"It all depends on when you bought your shares" works better as a summation of "Are you making money" than it does on "summing it up on dilution". The price you paid doesn't really change the question of whether a particular dilution is good for shareholders or not. It may affect whether the improvement puts you in the green, but you get the same percentage changes regardless of the price you pay:
If, as has happened over the last two and a half years, AFFO rises from 9 cents (post-split) in 1Q2010 to 32 cents, the price you paid doesn't change the 3.5x increase in AFFO or the 2.8x increase in shares (from 25M shares to 70M shares). Either way the gain exceeded the dilution.
If, as has happened since RAS resumed to paying a quarterly dividend in 2Q2011, the dividend has rises 2.5x (from 6 cents to 15 cents) but the share count has risen only 1.8x (from 38M to 70M), the price you paid doesn't change the the fact that the dividend increase exceeds the dilution.
If, as has happened since December, the dividend has risen 66% (from 9 cents to 15 cents) but the share count has only increased 37% (from 51M shares to 70M shares, the price you paid doesn't change the fact that the dividend increase is almost twice as great as the dilution.

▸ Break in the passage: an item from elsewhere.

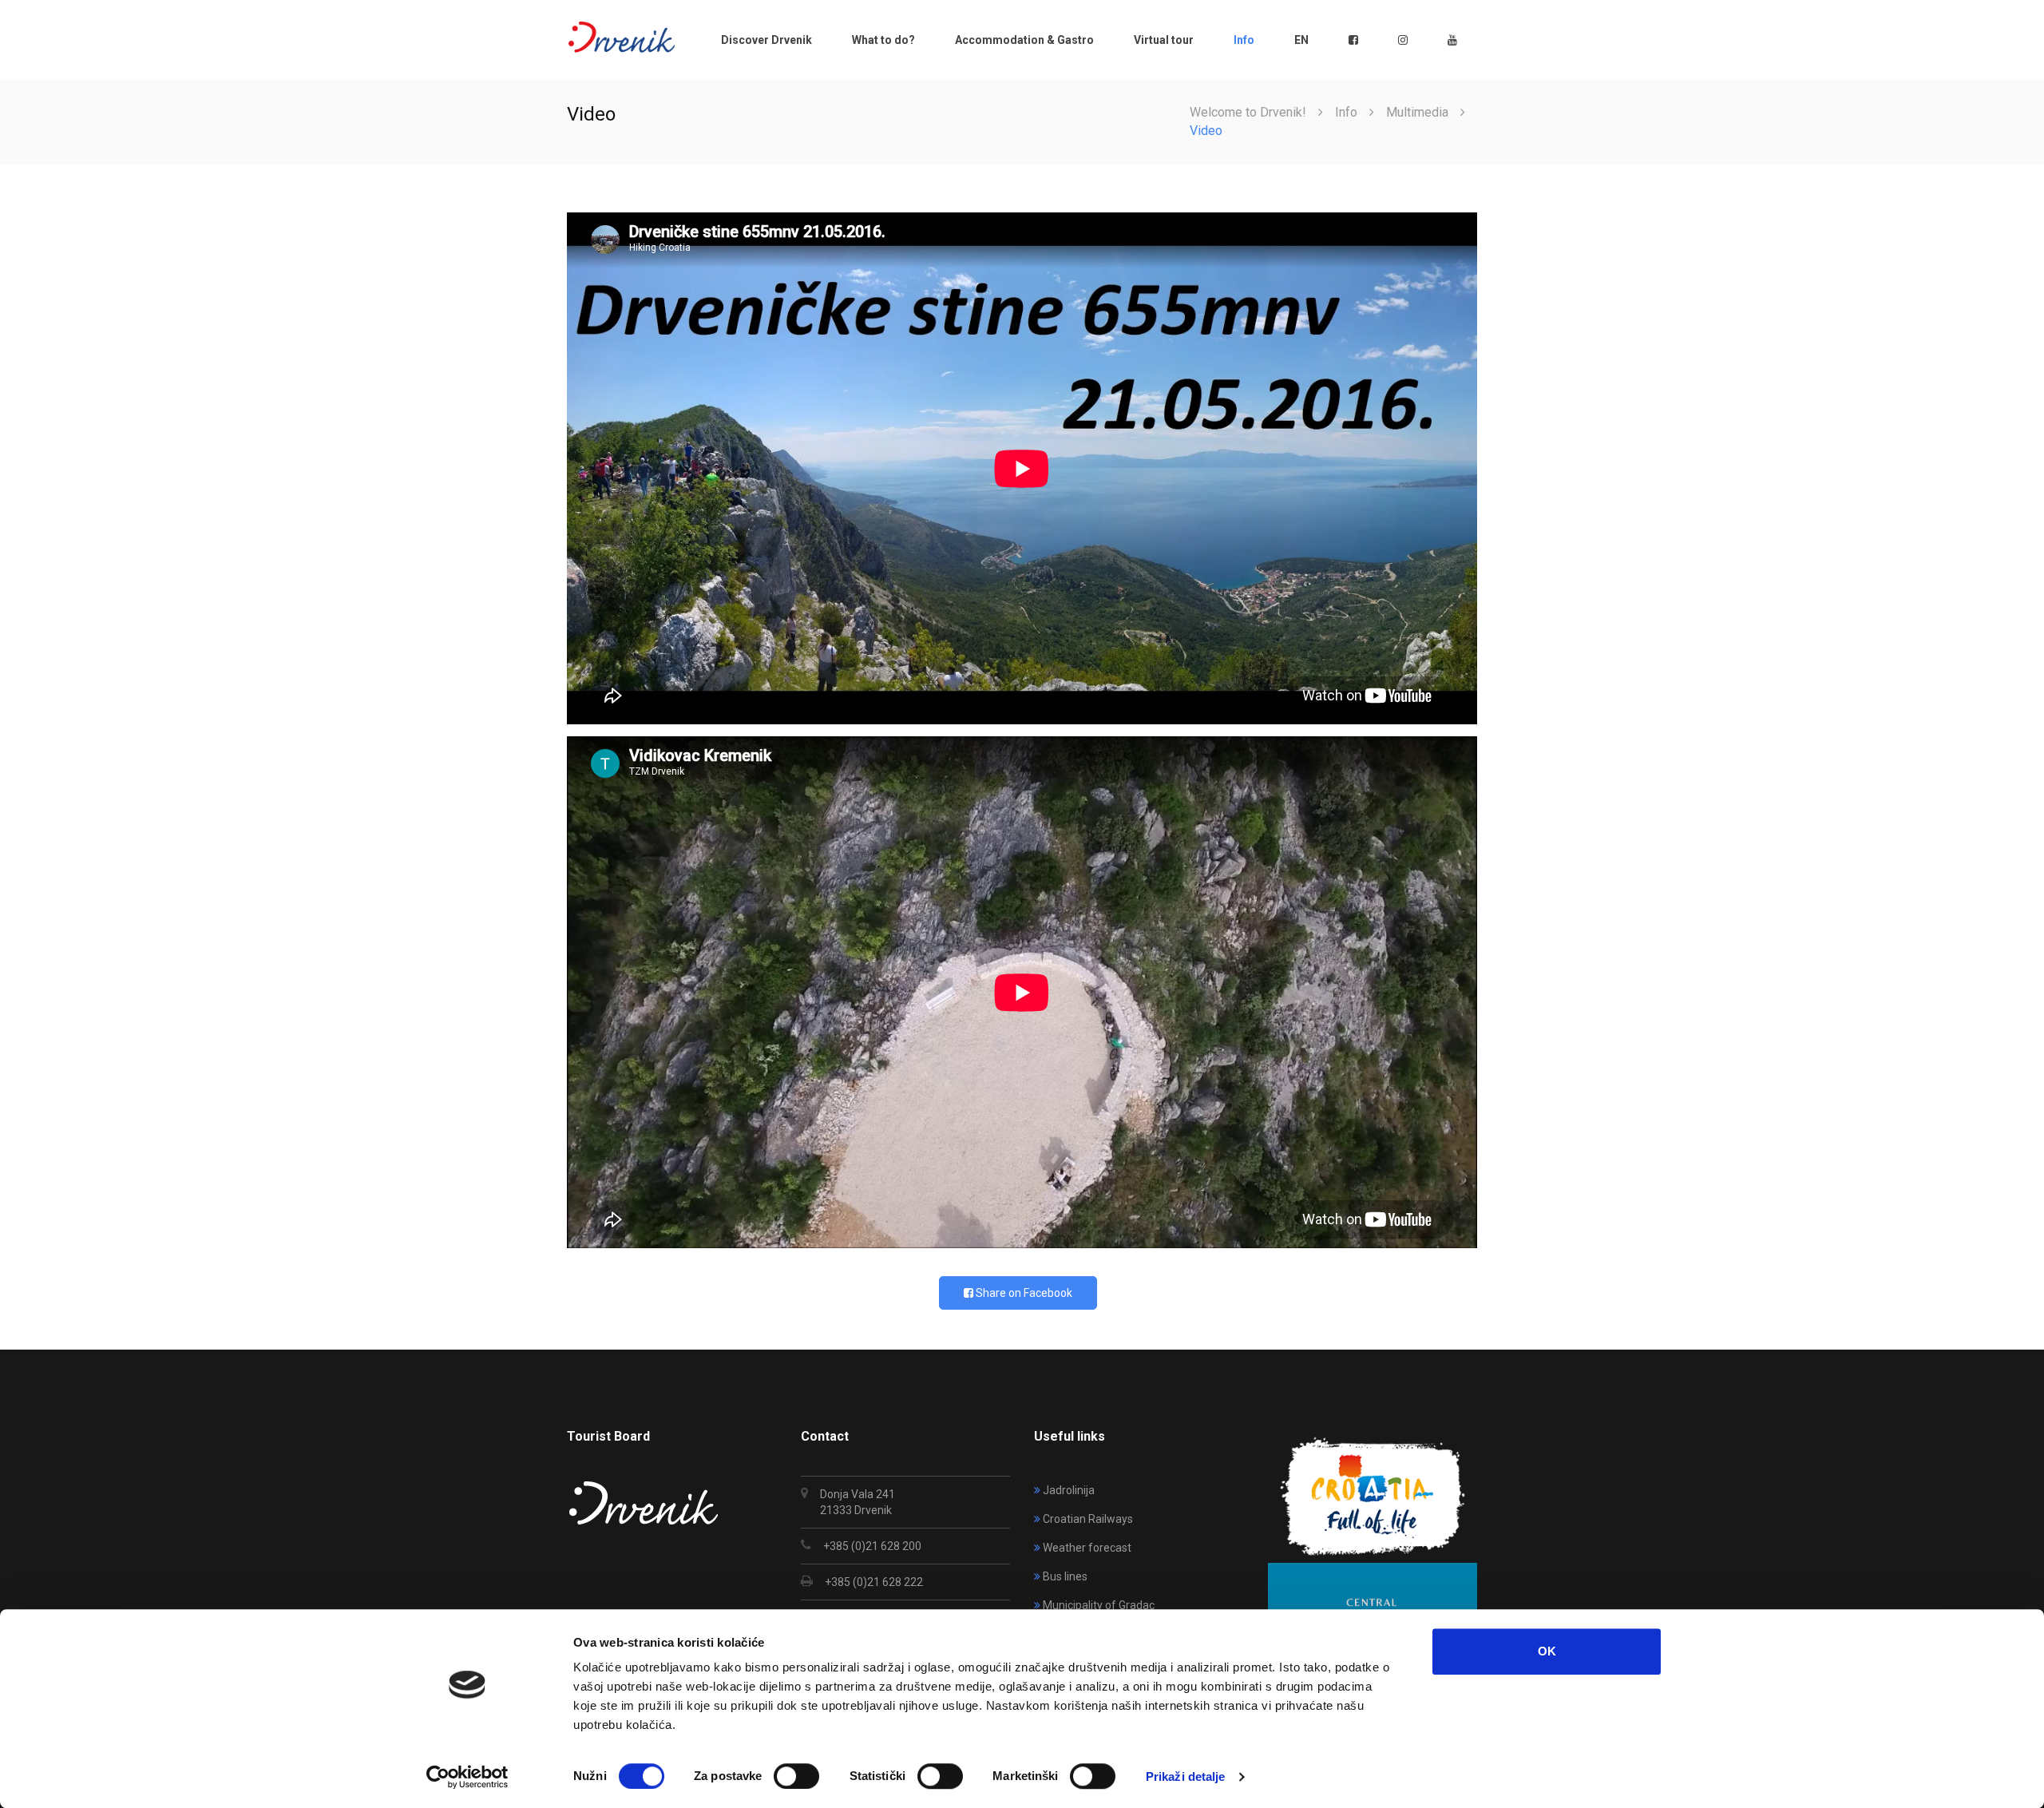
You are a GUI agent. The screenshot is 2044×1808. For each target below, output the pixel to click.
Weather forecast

I guess what I meant to say was one's perception of dilution is colored by when they bought their shares. I bought my shares at prices lower than the prices of the secondaries and therefore I was happy the company was able to raise capital that is accretive to earnings at "high" prices. "High prices" are a relative thing too.
If one bought their shares in early 2007 and held on, one is probably not the happiest:-)
Not really! I'm not saying they are but if all things were equal dilution over last 3yrs
is close to 400% [including cv bond shares]. Theoretically stock price would be
quadruple. But that's not the issue. Despite df's opinion capital raise was done
unfairly & cost shareholders dearly.
The fact capital raise as necessary is one thing, the way it was sneakily done
is another. That's my opinion,d f stubbornly challenges it. Well,I guess that's what makes
.horseracing. Who's right? Me of course.
And its NOT my opinion. RAS earnings and dividends have measurably improved by larger percentages than the dilutions.
Short term results have been more mixed. RAS has gone up after some of its offerings but has more likely to go down in the short term. The same is true for NCT, NRF, ABR, RSO, etc. The price usually falls more or less in line with the discount built into the price of the secondary and they goes back up after some interval.
By the way, I looked at NYNY. The approach they took was a reasonable one if you don't need to raise a lot of money, you don't need the money to take advantage of pending opportunities sooner rather than later, and you have a single dominant shareholder who is willing to buy into it. It worked as a fundraiser for NYNY because all of those things were true AND they were selling the rights at a fraction of the price the stock was trading at. While the approach was good in the short term, it remains to be seen if it will be good in the long term, especially if they squander the money on political advertising for a referendum, as appears to be the case. Not something I'd buy, but it may work better than I think. Good luck.